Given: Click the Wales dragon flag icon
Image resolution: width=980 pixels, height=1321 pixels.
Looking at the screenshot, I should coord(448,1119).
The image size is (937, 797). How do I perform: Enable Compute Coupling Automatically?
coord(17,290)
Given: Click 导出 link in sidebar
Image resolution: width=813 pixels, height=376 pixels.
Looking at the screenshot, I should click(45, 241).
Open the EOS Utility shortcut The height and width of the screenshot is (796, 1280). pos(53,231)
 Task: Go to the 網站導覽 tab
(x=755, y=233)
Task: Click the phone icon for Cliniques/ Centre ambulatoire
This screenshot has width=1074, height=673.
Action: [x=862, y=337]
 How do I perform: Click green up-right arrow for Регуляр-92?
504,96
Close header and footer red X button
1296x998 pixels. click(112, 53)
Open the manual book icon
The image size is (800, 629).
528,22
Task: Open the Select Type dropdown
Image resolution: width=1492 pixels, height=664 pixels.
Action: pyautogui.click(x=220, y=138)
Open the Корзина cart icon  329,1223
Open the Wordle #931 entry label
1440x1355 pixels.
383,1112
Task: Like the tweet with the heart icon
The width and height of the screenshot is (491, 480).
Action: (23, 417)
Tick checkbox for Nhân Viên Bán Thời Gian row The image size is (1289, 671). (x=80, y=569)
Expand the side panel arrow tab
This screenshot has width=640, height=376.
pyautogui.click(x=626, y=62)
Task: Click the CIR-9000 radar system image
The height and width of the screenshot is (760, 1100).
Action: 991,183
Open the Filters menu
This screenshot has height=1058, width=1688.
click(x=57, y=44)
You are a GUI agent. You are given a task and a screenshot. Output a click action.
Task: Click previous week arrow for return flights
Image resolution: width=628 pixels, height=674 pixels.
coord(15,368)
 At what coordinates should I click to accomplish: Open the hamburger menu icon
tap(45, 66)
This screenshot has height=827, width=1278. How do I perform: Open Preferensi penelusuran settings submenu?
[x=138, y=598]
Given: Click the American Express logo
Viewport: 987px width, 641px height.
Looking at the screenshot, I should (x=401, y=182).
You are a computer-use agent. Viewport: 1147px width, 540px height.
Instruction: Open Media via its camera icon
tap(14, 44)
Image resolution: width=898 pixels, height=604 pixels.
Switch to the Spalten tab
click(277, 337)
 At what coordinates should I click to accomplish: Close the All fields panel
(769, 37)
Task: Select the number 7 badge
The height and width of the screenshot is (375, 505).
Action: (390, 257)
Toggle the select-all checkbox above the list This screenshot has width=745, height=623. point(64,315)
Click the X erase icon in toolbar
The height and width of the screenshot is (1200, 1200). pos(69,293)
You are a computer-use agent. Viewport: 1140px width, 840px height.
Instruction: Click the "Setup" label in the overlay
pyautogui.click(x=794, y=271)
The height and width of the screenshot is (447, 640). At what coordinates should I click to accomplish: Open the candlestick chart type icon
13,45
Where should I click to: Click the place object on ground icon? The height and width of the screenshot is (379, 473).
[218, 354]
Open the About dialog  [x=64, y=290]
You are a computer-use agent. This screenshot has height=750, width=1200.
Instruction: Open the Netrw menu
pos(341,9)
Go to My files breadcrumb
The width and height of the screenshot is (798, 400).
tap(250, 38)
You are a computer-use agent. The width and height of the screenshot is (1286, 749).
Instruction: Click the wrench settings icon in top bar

> **ACTIVITY**
If a line in the entries above contains the word "agent", copy it.

> **SOLUTION TO THIS TASK**
You are a GUI agent. You are given a task and a screenshot. Output a click action.
You are a computer-use agent. Viewport: 1147px width, 540px height.
You are a computer-use agent. Viewport: 1140px width, 840px height.
You are a computer-use agent. This screenshot has height=750, width=1200.
You are a computer-use agent. The width and height of the screenshot is (1286, 749).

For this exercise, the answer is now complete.